• **Task goal**
Retype the items from the line containing "Pick the shortest duration option, 4 Weeks" through the line containing "coord(406,106)", both lines included, and leave the pictures out of your answer.

• **Materials provided**

.....

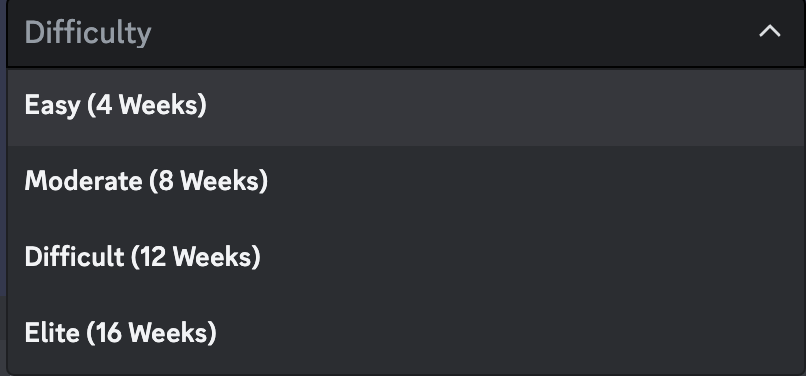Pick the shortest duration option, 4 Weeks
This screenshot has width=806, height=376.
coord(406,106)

.....

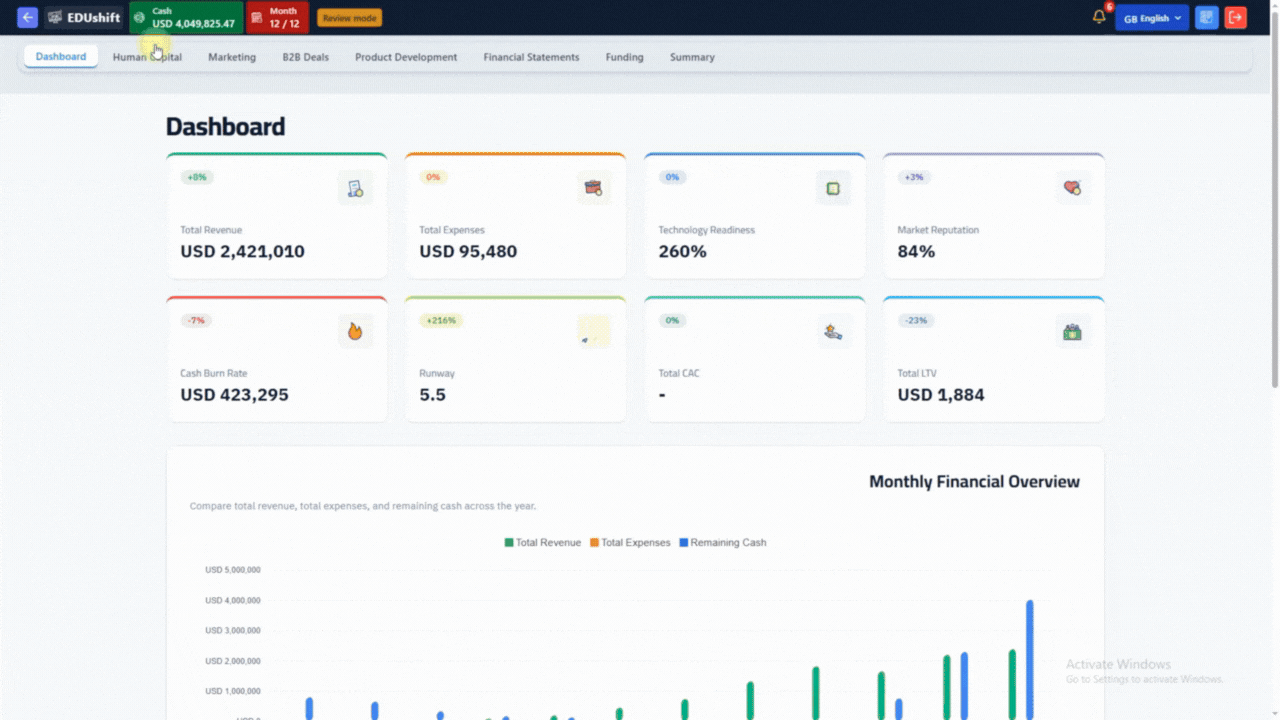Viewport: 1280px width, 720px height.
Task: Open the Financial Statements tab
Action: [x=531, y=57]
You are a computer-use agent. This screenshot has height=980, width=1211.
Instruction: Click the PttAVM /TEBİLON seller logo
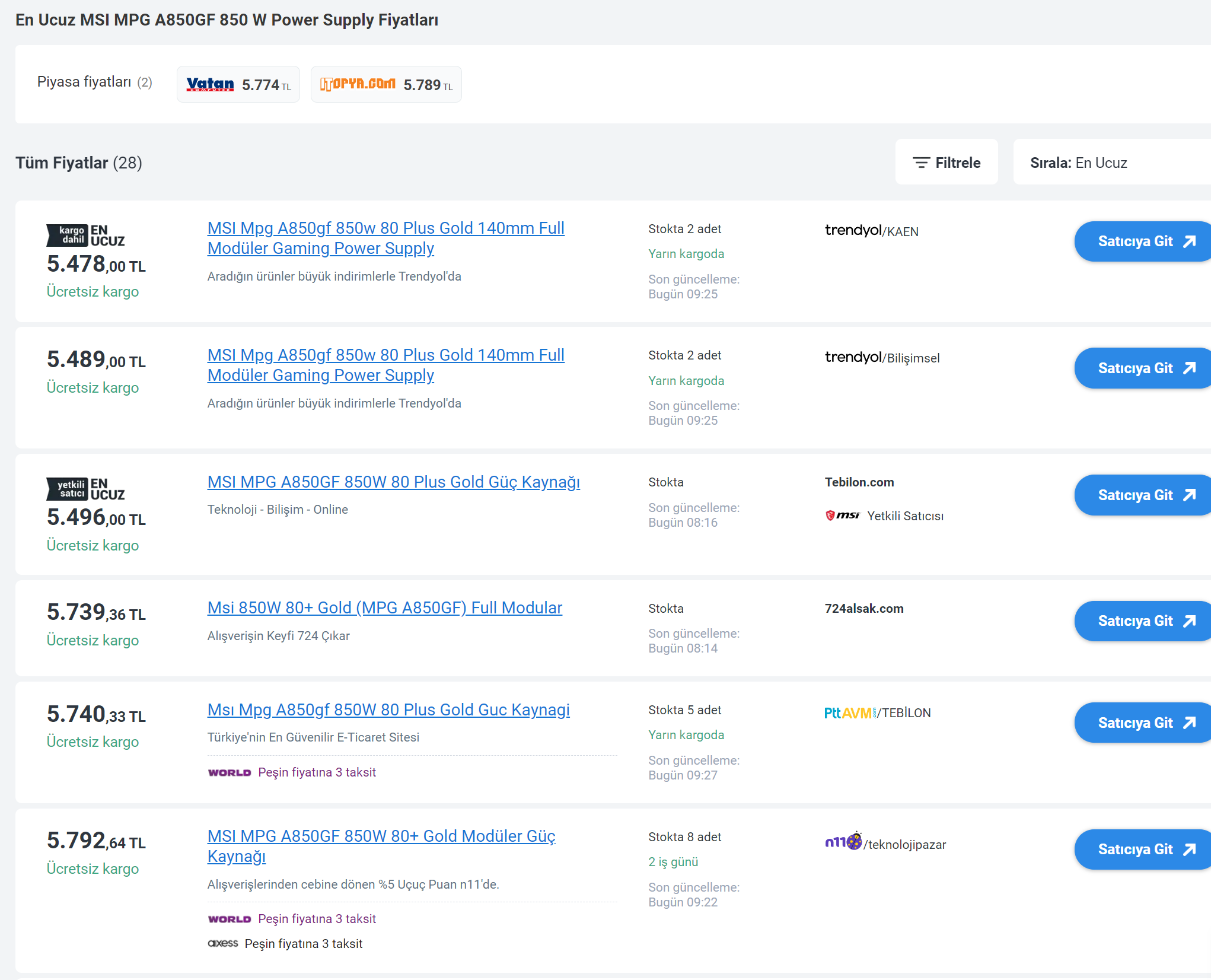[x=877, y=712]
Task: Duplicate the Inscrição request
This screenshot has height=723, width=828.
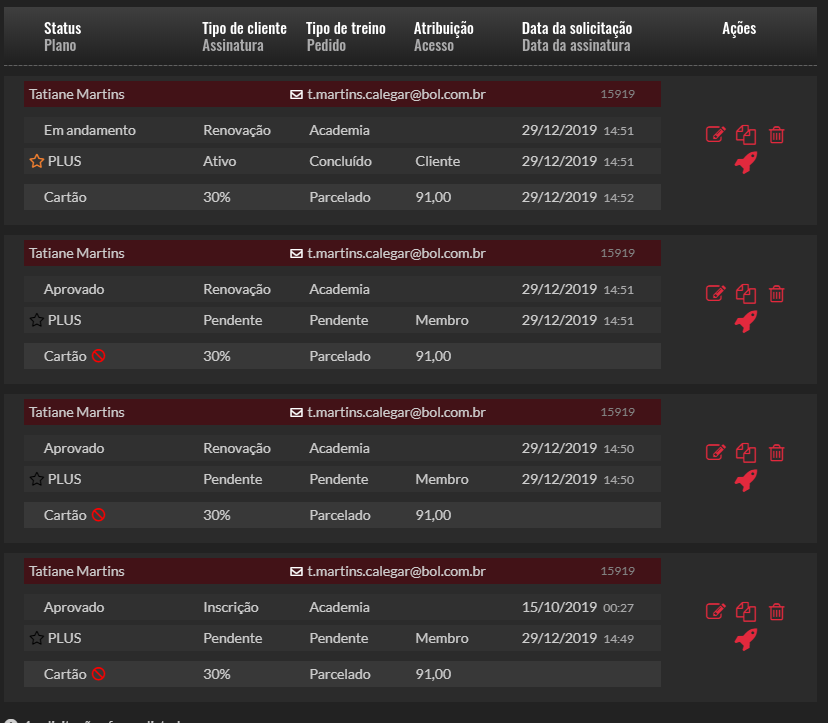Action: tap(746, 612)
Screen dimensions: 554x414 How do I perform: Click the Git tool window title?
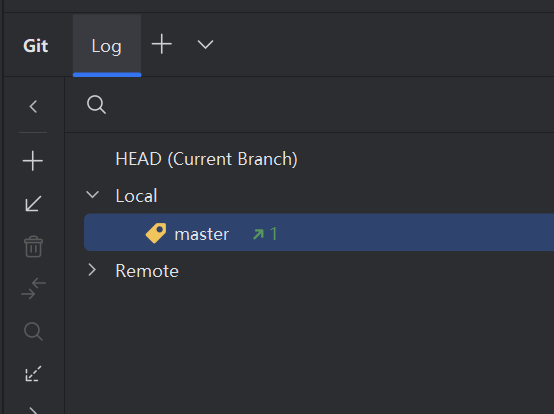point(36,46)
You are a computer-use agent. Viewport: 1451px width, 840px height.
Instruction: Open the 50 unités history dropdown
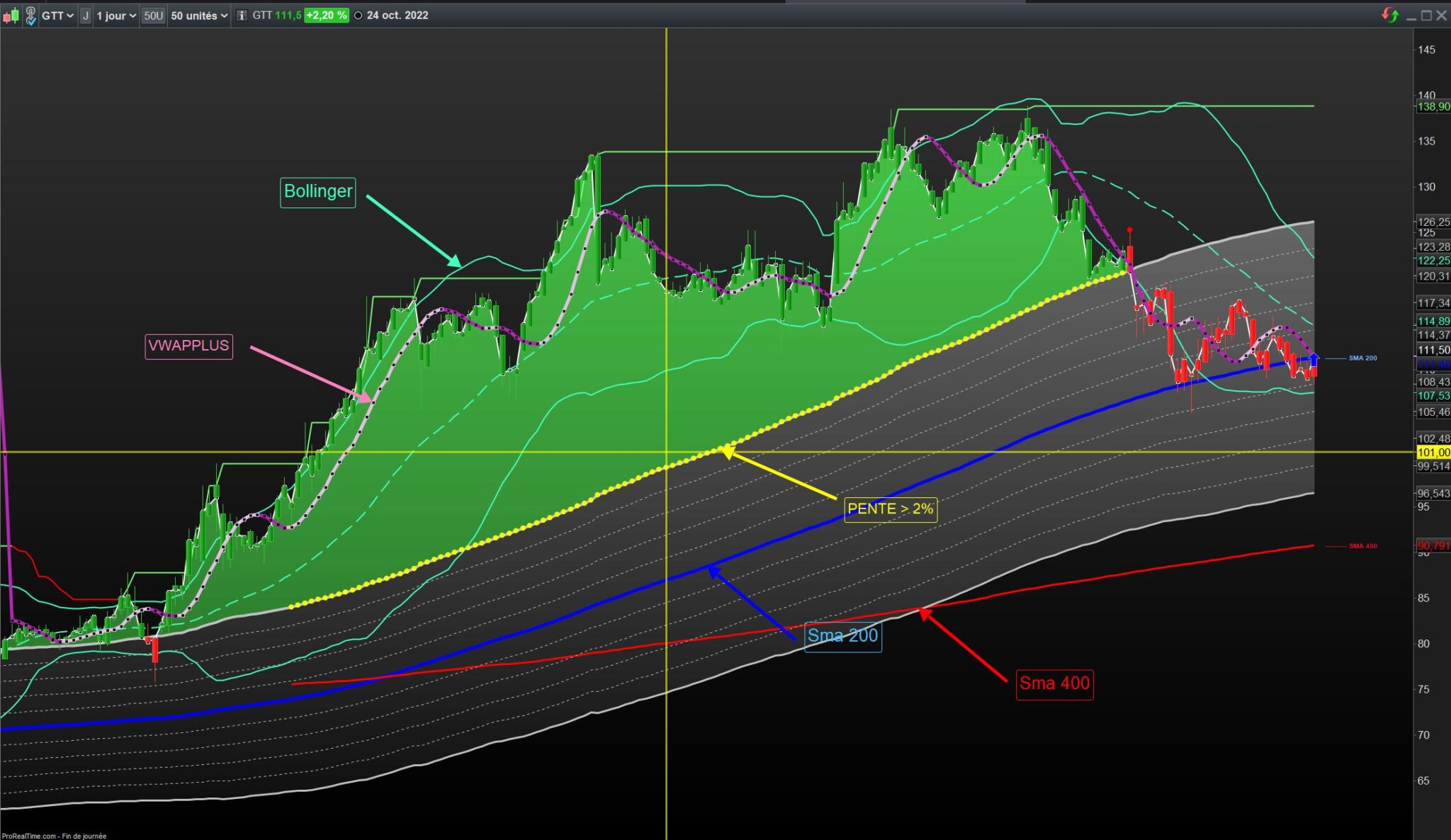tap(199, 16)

.....

• **Final answer**
Pick the shortest duration option, 4 Weeks
This screenshot has width=806, height=376.
coord(406,106)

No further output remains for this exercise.